Someone posted about asking Claude to generate an HTML report from a JSON file, then spawning 4 agents to test it. All 4 reported success. Manual testing showed 60%+ failure — hallucinated selectors, fake IDs, wrong values.
When you ask an LLM to “check if this is correct,” it predicts what a correct-sounding check looks like. That’s not the same as actually checking.
What I do instead
I tell the agent to write a script that performs the check, then run the script. Not through the LLM — just execute it.
The obvious examples: lint and formatting. I don’t ask Claude “is this formatted correctly?” I have it run eslint and prettier. The tool tells me if it passes or not.
This works for ad-hoc checks too. Say I need to verify an HTML report pulls the right values from a JSON source. I tell Claude to write a script that parses the JSON, queries the DOM with a real parser, compares expected vs. actual, and prints mismatches. Then run it. Same input, same output every time.
The pattern applies anywhere there’s a ground truth to check against — data validation, math, DOM structure, spelling, broken links. All of these have real tools or can be checked with a short script. The LLM writes the script. The script does the verification.

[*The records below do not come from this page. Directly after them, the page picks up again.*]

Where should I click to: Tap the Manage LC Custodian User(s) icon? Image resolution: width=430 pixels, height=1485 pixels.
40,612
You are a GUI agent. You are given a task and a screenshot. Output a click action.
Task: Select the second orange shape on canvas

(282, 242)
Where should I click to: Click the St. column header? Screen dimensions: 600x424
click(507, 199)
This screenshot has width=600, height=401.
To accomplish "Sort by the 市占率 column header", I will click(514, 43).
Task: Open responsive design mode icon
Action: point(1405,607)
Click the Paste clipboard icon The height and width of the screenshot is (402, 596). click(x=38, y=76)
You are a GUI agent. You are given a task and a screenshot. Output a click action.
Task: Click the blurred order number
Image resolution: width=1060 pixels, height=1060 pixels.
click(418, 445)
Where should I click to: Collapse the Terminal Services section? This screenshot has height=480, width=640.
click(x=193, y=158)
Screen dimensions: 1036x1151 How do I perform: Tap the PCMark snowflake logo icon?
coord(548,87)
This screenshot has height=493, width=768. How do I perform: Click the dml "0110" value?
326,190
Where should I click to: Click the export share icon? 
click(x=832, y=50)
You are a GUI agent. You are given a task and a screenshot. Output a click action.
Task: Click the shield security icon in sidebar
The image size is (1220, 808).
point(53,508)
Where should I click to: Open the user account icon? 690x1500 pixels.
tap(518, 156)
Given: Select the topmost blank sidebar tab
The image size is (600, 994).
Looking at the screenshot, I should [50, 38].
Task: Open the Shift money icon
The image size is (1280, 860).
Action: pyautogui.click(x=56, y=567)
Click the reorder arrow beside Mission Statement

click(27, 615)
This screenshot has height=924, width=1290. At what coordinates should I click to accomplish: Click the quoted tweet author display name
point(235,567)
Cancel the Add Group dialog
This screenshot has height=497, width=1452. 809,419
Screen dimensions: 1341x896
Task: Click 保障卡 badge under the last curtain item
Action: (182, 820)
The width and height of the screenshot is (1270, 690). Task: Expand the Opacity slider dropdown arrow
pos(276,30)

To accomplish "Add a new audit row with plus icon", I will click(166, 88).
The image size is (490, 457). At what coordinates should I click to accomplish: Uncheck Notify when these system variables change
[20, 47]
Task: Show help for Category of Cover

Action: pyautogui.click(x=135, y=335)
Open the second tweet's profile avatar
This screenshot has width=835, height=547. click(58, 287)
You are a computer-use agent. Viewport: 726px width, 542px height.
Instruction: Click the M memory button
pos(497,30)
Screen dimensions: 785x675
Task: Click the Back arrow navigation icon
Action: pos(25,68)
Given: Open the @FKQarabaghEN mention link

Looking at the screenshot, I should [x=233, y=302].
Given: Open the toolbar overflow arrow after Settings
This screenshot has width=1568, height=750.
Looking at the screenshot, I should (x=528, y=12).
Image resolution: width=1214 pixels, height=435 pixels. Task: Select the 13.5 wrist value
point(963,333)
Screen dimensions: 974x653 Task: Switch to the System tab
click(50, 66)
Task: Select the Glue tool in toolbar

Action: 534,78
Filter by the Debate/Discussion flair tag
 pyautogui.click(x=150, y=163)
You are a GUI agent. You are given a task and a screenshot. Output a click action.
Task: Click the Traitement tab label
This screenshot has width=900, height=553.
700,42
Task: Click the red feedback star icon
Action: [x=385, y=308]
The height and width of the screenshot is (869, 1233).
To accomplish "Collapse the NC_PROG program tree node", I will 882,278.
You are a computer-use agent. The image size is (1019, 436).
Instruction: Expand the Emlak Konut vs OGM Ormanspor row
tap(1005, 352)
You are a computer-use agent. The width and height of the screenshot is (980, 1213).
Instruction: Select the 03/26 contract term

It’s also cheaper. The script runs without burning tokens, and once you have it, you can improve it and rerun it as many times as you want. Having the LLM re-check means paying for a fresh prediction every time — and getting a different answer each time too.
Why more agents don’t help
Four agents running the same prediction process give you four predictions. If the model hallucinates a selector, it hallucinates it four times. More agents just means synchronized fiction.
Agents help when each one runs a real tool and reports the output. The agent orchestrates. The tool verifies.